Les soignantes d’un EHPAD du 19e arrondissement se mobilisent pour leurs conditions de travail et leurs salaires

Les travailleuses de l’EHPAD COS Alice Guy, résidence située à deux pas du canal de l’Ourcq (19e), étaient en grève pour un troisième lundi consécutif afin de dénoncer la dégradation de leurs conditions de travail et demander des augmentations de salaires.

Les employées de cet EHPAD de 102 lits ouvert en 2014 décrivent un quotidien devenu de plus en plus difficile au fil des derniers mois : cas de sous-effectifs chroniques, changements d’emplois du temps « sans concertation préalable », et salaires maintenus au strict minimum malgré les surcharges de travail constatées. Face à une direction et un service des ressources humaines qui « font la sourde oreille » à leurs préoccupations, elles se sont rassemblées pour un premier piquet de grève devant leur lieu de travail le 30 septembre dernier.

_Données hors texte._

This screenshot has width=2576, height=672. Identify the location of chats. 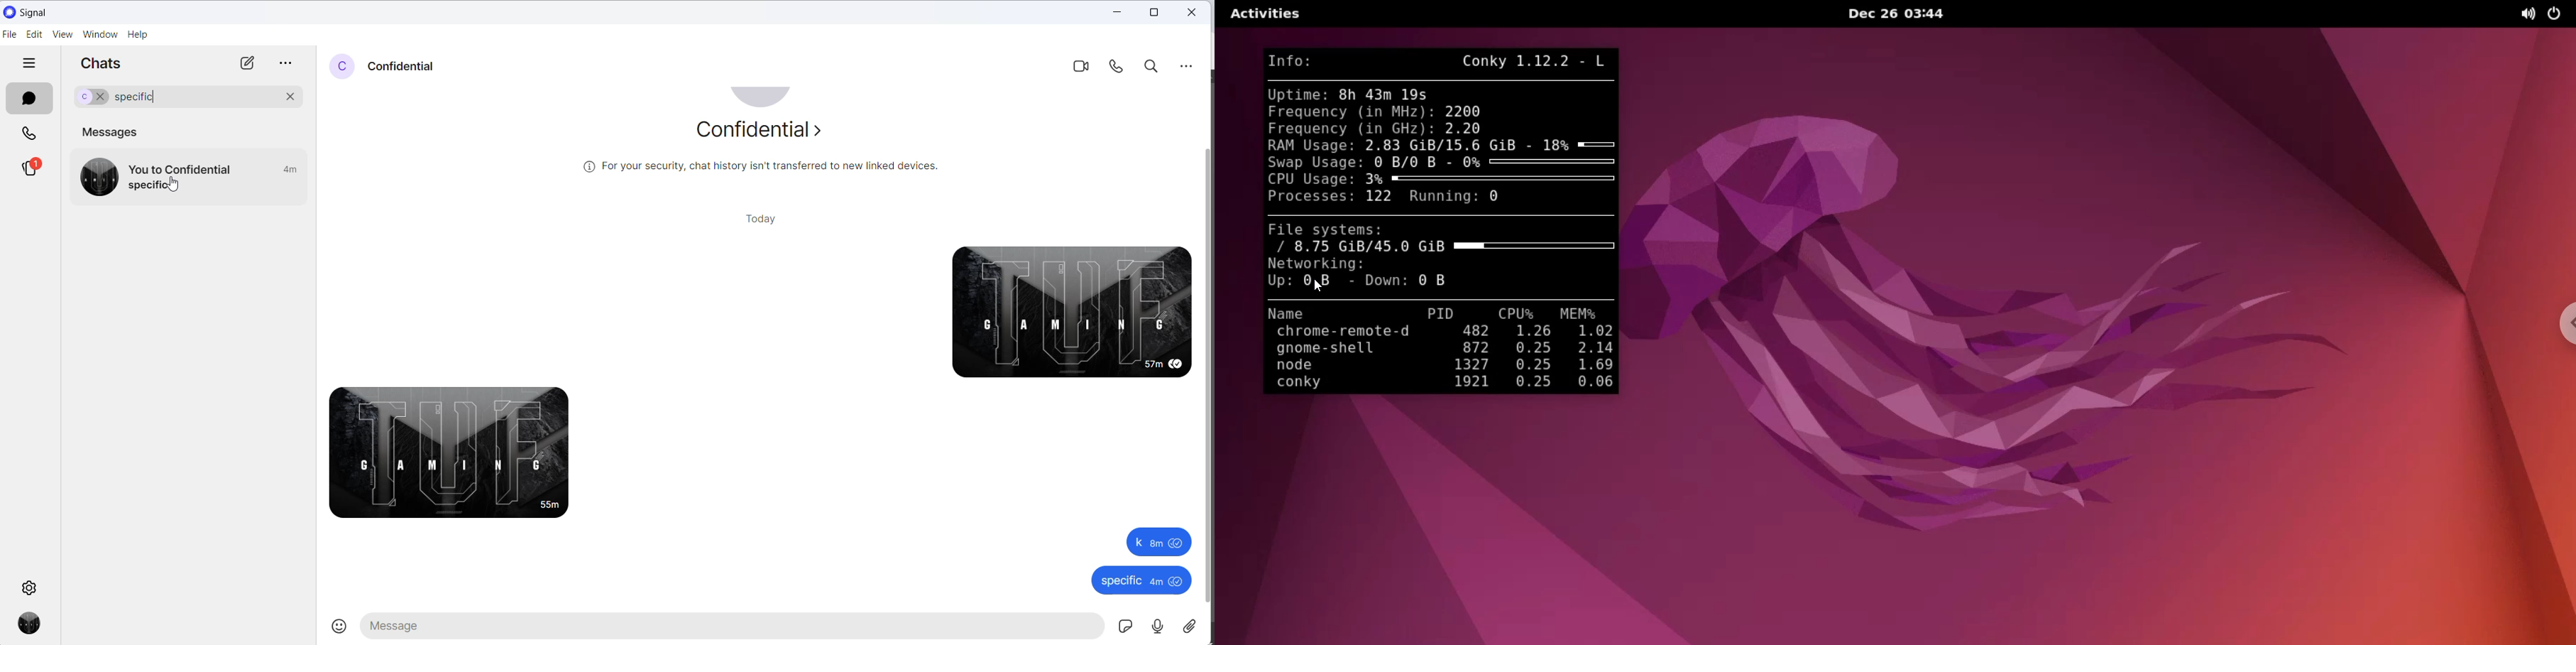
(29, 98).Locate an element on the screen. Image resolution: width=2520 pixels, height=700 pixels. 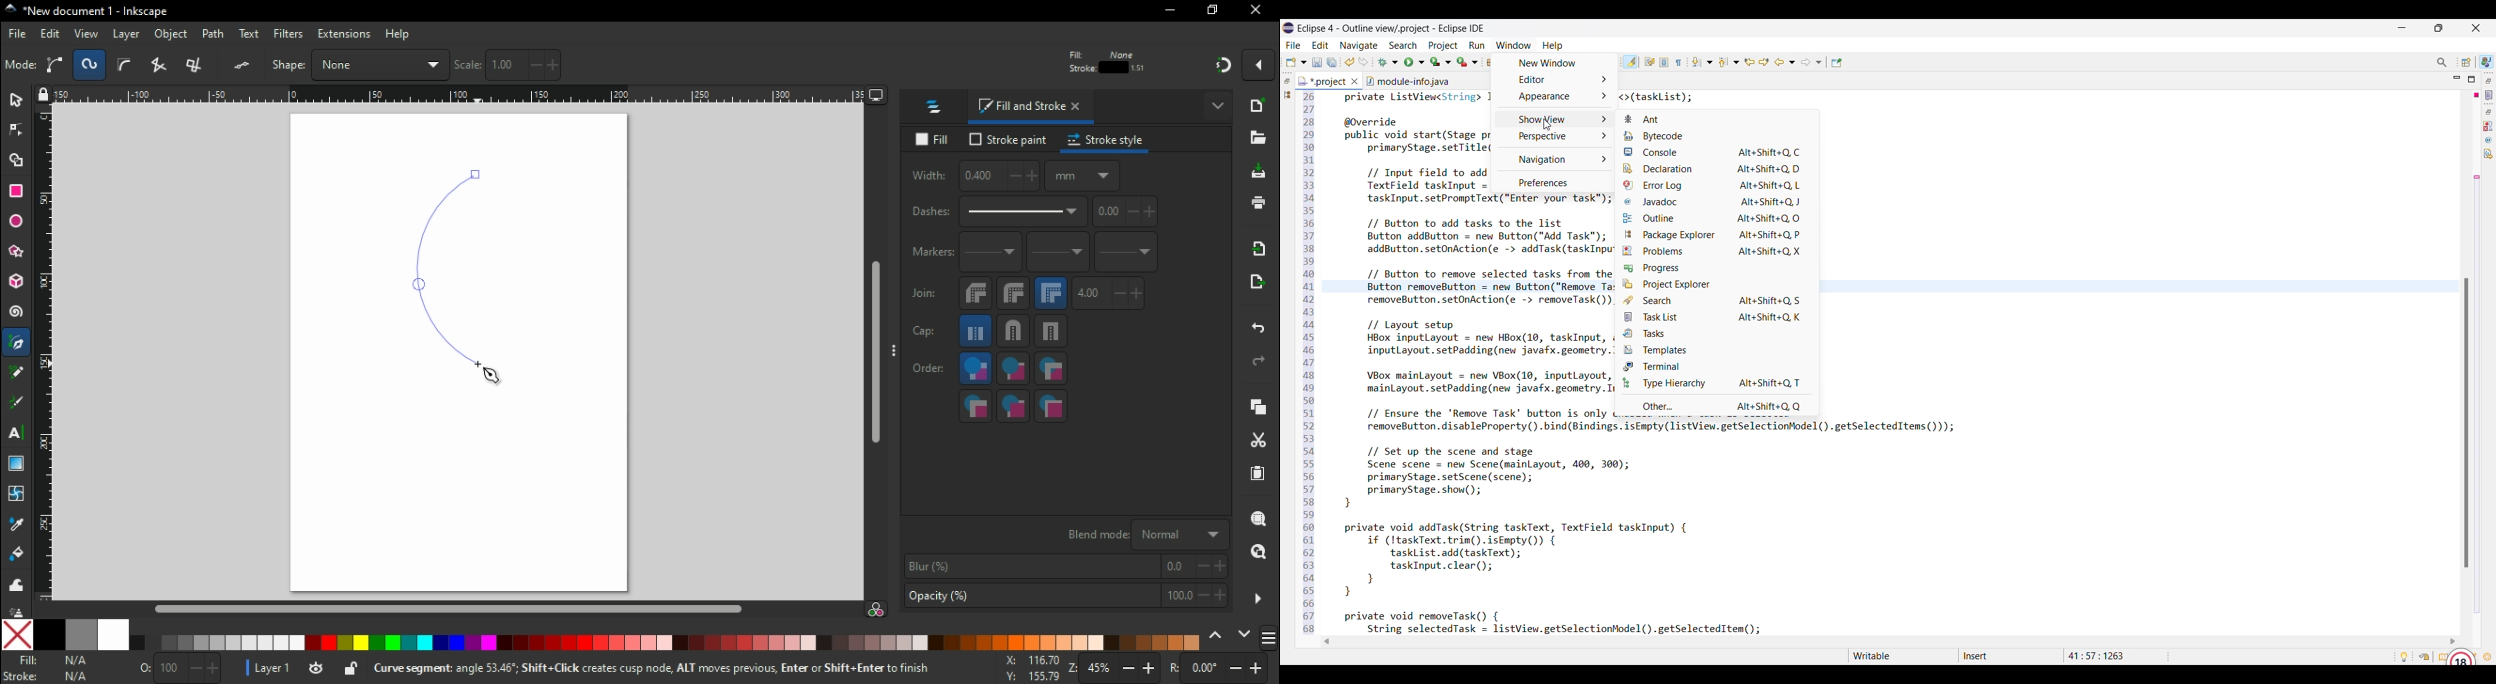
pen tool is located at coordinates (18, 343).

Une vingtaine de salariées de la résidence s’étaient de nouveau réunies ce lundi 11 octobre pour faire entendre leurs voix, cette fois devant le siège de la Fondation COS, face aux immeubles cossus du boulevard de Sébastopol. Soutenues par la CGT Santé & Action Sociale et l’Union locale CGT Paris 19e, elles ont repris en chœur leurs slogans en les accompagnant parfois de quelques pas de danse : « COS Alice Guy, soignantes maltraitées ! », « On en a marre ! », ou encore « Garcia démission ! » – du nom du directeur de l’établissement, nommé en février 2020.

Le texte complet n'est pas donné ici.